En su particular punto de vista, se deben concretar reformas que faciliten la incorporación de los jóvenes al mercado laboral.

Medidas que ayuden a los jóvenes a ganar experiencia, ya que el mercado laboral los repele porque no la tienen, y no pueden tenerla porque no los contratan. Ahí hay un círculo perverso.

Por otro lado, mencionó que excluir a las mujeres de las cifras “ninis” (jóvenes que ni estudian ni trabajan) es una estrategia de doble invisibilización que busca ocultar el alto nivel de desempleo del país y la reclusión del sector femenino en el hogar.

A raíz del debate que se ha generado por las diferencias en las cifras de “ninis” que manejan autoridades federales e instituciones de educación superior, comentó que al excluir a las mujeres por considerar que ellas son productivas al desarrollar tareas en el hogar, la especialista afirmó que el trabajo doméstico en mujeres de 12 a 29 años es síntoma de gran desigualdad de género.

Es adecuado reconocer la labor doméstica como un trabajo, pero en términos de dar visibilidad a quienes dedican su vida a nutrir, limpiar y reparar, sin sueldo y sin posibilidades de formarse.
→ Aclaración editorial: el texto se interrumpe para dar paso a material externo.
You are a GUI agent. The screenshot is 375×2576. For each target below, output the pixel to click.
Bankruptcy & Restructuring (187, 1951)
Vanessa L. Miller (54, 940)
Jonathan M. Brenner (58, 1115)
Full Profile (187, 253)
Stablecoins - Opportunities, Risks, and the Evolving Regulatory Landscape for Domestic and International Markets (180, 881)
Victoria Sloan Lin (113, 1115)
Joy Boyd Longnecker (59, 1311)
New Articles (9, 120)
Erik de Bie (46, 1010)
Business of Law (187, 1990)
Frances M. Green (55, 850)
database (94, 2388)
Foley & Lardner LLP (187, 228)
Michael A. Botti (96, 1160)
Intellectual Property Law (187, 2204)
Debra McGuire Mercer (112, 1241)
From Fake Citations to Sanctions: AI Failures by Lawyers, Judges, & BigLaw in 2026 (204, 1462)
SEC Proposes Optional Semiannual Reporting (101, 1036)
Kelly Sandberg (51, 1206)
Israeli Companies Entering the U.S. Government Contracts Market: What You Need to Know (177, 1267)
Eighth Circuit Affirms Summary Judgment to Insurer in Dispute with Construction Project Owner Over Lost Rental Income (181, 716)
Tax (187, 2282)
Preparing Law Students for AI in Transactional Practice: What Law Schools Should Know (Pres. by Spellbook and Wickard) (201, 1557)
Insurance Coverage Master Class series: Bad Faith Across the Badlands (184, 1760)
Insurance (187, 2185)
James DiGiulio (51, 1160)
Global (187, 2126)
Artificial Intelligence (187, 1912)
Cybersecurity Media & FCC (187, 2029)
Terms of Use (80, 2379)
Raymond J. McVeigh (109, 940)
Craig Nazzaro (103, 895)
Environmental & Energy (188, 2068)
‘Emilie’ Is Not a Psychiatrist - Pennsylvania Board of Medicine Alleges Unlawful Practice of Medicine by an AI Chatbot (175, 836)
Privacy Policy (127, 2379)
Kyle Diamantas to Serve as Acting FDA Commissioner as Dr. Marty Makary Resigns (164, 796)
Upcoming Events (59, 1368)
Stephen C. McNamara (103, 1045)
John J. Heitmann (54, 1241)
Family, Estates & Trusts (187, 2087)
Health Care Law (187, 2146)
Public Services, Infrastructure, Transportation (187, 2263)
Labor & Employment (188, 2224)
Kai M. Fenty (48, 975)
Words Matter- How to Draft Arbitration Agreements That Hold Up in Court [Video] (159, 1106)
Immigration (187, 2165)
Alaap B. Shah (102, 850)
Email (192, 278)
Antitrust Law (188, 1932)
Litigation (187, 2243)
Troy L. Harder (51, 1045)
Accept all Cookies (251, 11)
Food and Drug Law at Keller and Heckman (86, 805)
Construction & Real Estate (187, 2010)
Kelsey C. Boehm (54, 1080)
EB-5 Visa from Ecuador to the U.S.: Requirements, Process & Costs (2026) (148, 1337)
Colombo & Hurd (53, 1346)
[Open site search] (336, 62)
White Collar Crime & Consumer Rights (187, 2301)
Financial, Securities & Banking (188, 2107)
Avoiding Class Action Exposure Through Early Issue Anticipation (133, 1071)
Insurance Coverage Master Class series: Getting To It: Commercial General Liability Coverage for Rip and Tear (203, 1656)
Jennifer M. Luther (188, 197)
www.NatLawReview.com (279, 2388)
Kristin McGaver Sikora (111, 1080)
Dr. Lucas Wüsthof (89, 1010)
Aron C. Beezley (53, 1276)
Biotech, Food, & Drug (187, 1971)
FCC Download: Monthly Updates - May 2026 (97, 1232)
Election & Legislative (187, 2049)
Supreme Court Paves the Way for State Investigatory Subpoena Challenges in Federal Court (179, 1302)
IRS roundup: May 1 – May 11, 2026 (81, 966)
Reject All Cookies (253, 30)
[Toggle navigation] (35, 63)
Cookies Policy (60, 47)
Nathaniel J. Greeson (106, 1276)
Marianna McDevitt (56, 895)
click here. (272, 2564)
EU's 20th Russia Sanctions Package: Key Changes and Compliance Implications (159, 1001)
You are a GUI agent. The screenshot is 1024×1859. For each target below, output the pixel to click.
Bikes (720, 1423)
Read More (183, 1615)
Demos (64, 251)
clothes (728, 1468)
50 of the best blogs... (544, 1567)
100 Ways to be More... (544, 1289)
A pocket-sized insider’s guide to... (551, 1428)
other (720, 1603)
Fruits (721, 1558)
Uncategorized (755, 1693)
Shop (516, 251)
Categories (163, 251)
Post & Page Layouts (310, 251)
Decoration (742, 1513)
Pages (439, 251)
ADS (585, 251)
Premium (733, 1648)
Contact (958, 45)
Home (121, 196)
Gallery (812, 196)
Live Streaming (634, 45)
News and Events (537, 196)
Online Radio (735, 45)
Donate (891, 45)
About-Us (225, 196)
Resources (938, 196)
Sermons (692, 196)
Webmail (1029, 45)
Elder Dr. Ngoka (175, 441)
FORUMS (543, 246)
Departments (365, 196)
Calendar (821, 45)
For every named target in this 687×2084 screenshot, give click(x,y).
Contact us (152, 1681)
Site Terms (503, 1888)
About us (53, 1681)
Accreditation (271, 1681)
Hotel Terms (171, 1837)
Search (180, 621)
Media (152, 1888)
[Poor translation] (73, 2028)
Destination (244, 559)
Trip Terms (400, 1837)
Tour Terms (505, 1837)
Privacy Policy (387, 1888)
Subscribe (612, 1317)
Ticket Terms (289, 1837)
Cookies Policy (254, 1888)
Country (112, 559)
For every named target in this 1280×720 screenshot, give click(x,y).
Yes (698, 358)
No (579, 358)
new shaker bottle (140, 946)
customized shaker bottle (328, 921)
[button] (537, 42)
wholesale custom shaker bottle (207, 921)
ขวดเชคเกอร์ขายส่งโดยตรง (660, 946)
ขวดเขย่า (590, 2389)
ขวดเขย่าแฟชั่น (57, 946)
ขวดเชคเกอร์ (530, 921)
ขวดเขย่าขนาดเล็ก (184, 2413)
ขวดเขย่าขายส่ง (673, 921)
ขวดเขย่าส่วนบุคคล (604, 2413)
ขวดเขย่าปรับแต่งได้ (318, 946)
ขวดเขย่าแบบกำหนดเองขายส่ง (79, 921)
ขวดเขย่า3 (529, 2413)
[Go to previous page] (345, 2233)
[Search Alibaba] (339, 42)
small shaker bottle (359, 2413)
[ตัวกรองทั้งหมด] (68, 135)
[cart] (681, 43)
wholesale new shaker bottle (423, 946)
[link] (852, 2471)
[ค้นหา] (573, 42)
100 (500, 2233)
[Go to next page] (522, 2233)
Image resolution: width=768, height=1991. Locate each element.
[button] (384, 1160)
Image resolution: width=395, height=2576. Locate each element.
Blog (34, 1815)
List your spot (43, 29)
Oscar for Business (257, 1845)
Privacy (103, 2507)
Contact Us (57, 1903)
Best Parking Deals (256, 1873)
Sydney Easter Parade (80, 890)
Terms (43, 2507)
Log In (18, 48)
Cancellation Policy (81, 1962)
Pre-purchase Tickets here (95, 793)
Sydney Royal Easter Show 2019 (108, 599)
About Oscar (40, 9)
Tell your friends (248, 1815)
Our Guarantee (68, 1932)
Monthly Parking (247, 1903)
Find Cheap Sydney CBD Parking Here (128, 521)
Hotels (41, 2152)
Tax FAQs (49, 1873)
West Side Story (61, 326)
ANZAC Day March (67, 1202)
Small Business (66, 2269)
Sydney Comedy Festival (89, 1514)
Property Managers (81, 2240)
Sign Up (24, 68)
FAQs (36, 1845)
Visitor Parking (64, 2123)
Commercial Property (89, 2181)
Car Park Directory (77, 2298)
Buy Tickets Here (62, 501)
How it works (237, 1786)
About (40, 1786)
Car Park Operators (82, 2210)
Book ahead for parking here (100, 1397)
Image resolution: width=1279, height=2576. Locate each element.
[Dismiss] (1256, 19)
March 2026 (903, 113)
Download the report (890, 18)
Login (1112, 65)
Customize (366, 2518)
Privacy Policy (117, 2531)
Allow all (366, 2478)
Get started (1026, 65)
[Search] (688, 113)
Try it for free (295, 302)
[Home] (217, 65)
Desde hace mucho tiempo las feministas hemos subrayado dicha labor como una actividad que no se reconoce; este ninguneo invisibiliza la vida de las mujeres.

Sin embargo, si se trata de analizar la situación del sector respecto a las posibilidades de salir de ese encierro, es importante verlo como una forma de reclusión y disminución de las mujeres al ámbito privado.